_Your objective:_
Return the line containing "Enable the text select cursor tool" together with every later line up to the end of the records, exactly and with no pictures; return nothing else.

_Stored data entries:_
------------------------------------------------

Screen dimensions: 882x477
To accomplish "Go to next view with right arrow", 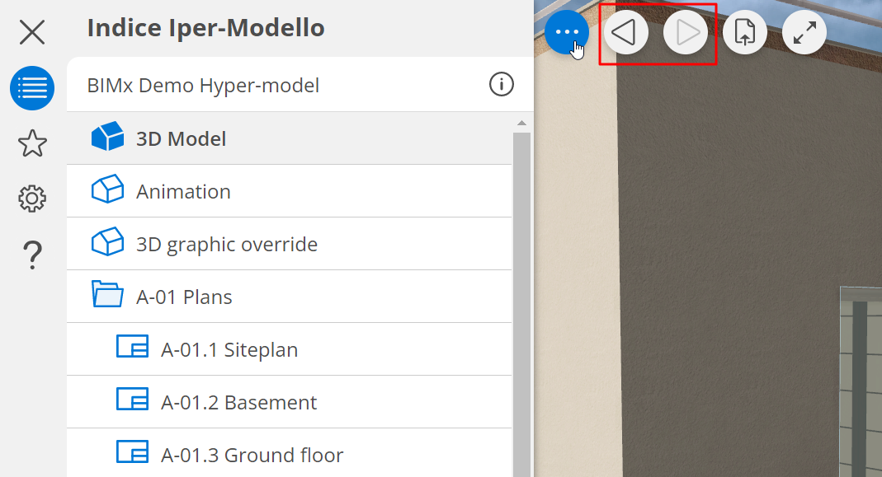I will pyautogui.click(x=686, y=33).
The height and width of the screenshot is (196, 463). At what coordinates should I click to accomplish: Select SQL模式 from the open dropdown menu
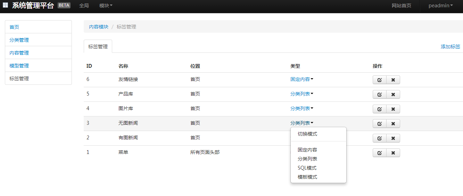coord(307,168)
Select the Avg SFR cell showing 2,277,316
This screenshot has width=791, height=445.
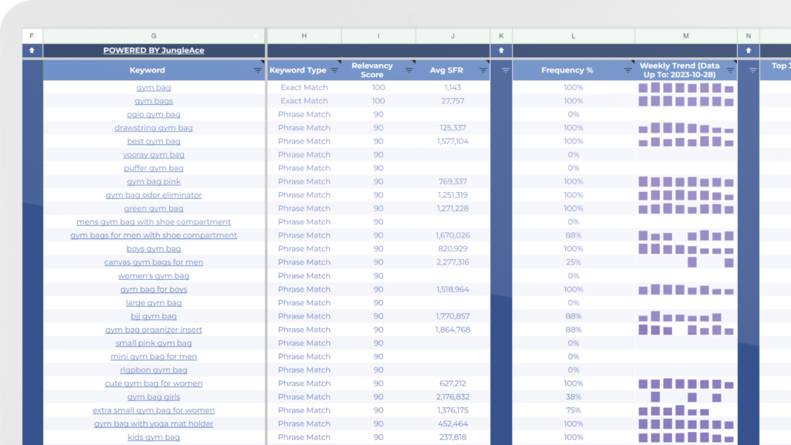[x=453, y=262]

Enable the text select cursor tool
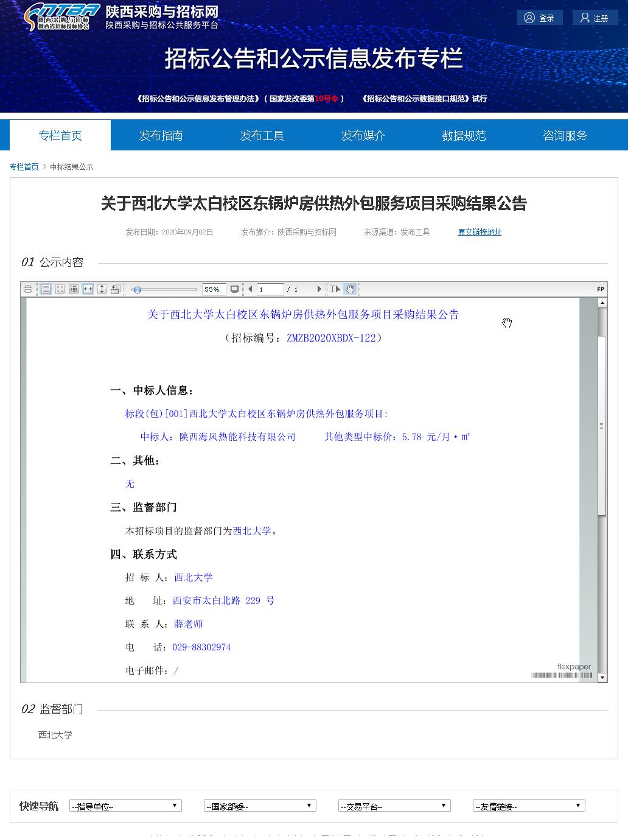click(335, 289)
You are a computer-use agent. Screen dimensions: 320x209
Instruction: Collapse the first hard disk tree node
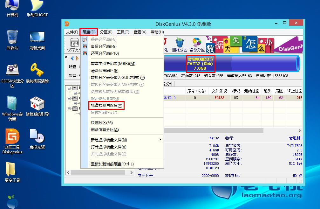pyautogui.click(x=69, y=88)
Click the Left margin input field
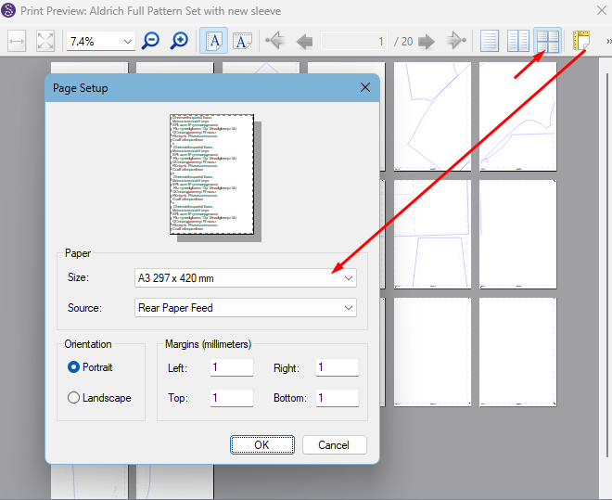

------------------------------------------------

_Answer space:_
Enable the text select cursor tool
click(335, 289)
You are a computer-use agent. Screen dimensions: 320x209
Instruction: Collapse the first hard disk tree node
pyautogui.click(x=69, y=88)
Click the Left margin input field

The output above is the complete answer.